Q4: Can you expand on the specific challenges and strategies involved in the defense of False Claims Act cases? 

The case really started out as a monster in that it alleged three different types of false claims across (as noted above thousands of pours and dozens of municipalities).   We had to try to come up with a way to manage and focus our defense in the face of Plaintiffs refusing to try the case by exemplar, which is a process where both sides select one or two example projects and agree that those cases will be the focus of discovery. 

Q5: How do you foresee this case impacting the construction industry going forward? 

We have already heard from multiple people in the industry who are applauding our results.  Losing the case would have undoubtedly opened the door to much copy cat litigation.  The Plaintiffs’ Counsel and Relators stood to make in excess of $25 million if they were successful.  Notwithstanding our successful result, which is undoubtedly a crucial victory for the industry, there remain pitfalls for those involved in the pouring industry in terms of both their business practices and their contractual arrangements.  As the court noted, contractual language plays a big role in deciding the scope of a party’s potential liability.

The decision is also instructive for government employees.  If you want certain industry specifications or even contractual specifications complied with, you need to be aware of what those are and be engaged in the contracting process as it plays out to make sure those provisions are being followed.   You can always sue for breach of contract, if the specifications are in the contract, but this ruling establishes that for thereto be any kind of determination of “fraud on the government” you need much more, you need to show that the government regularly follows the specifications and/or that it took action against the offending party after it found out about the alleged fraud.  None of those circumstances were present in the Tresca case, and we were able to prove this through discovery, and this was a big reason why the case was dismissed on summary judgment, and before trial (which had been scheduled for three weeks in April 2024).

Q6: Could you share a bit about your background and provide an overview of your firm?

I have been practicing law for 33 years, working for two of the nation’s preeminent law firms, Davis Polk & Wardwell in New York and then Ropes & Gray in Boston, as a complex civil litigation attorney.  I then spent a decade as a senior business manager and legal counsel to Cummings Properties (Woburn) handling the company’s most significant business and legal matters (both real estate and litigation).

In 2012, I desired to get back to private law firm practice and went to the McCormack Firm (founded by former Boston City Councilor Mike McCormack) to handle litigation and commercial real estate matters.  In 2016, the McCormack Firm closed, coinciding with Mike’s stepping down as Managing Partner, and I founded McCormack Suny in July 2016.
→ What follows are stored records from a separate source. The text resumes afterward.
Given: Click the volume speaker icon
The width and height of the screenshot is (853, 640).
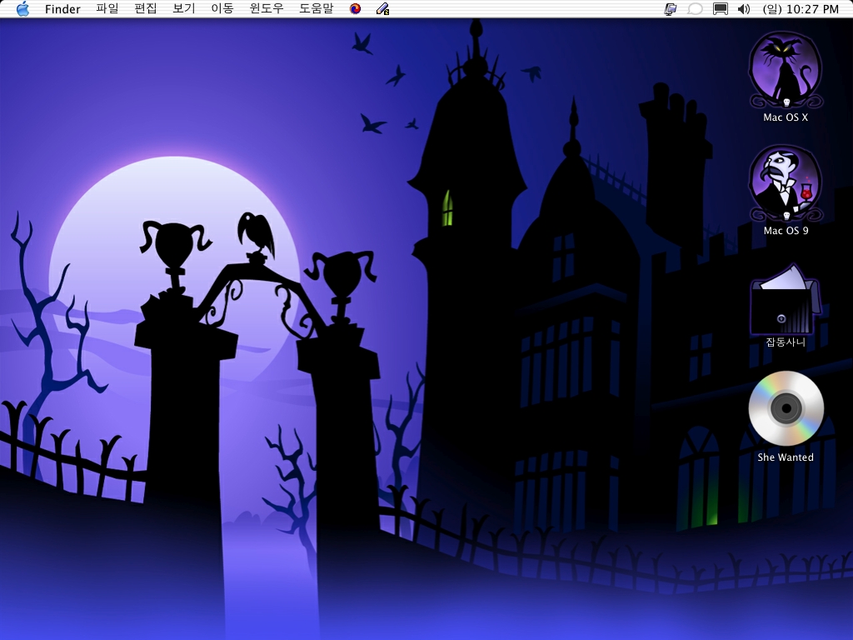Looking at the screenshot, I should [x=745, y=9].
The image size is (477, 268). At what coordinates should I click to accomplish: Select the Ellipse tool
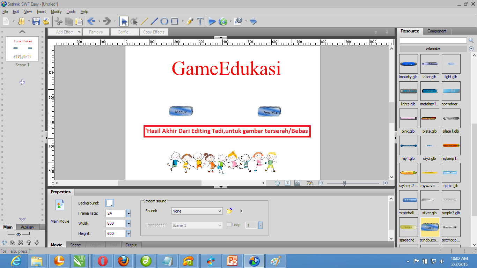click(x=164, y=21)
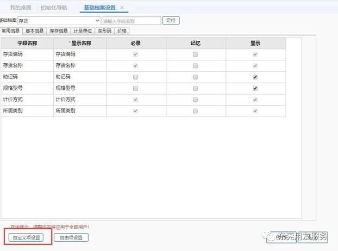The width and height of the screenshot is (338, 251).
Task: Click the 自定义项设置 button
Action: (x=28, y=237)
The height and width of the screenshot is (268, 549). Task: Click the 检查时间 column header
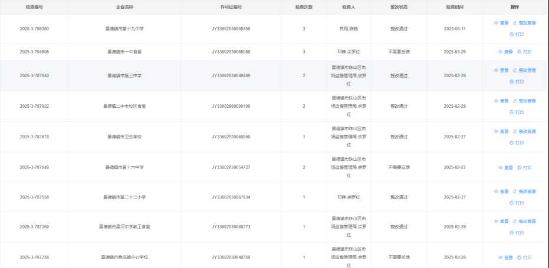click(455, 7)
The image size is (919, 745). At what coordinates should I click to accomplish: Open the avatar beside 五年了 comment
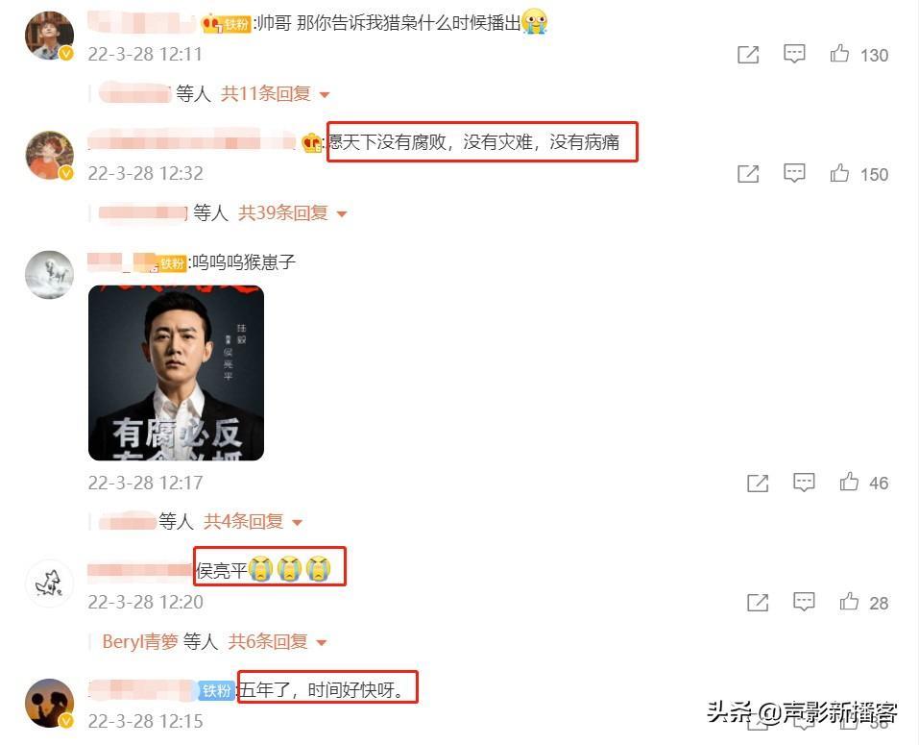pyautogui.click(x=50, y=704)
The firm is now in its eighth year and has grown to eight attorneys, and specializes in complex civil litigation, including all types of corporate litigation, contract disputes, partnership disputes, and corporate governance matters.  The firm also handles a wide variety of governmental litigation, including false claims act cases, wage disputes, and investigative matters involving the Securities and Exchange Commission, the US Attorney’s Office, and the Massachusetts Attorney General’s Office.

Our litigation group also handles real estate litigation matters, including commercial landlord tenant disputes, zoning, and other land use litigation.  Key attorneys in the litigation group include senior litigation counsel, Alexis Smith Hamdan, and Tracy Moran, who both played a key role in the Tresca false claims case, as well as John Bowen and Andrea Davulis.  The firm also handles commercial real estate matters of all types and zoning and permitting matters, with a particular focus on Boston-based matters, including representing an international transportation company responsible for handling the Commonwealth’s commuter rail system, as well as TD Garden in local permitting matters.  Michael McCormack continues to play an active role in the practice as does Patrick Moynihan, also of counsel, and former general manager of the MBTA.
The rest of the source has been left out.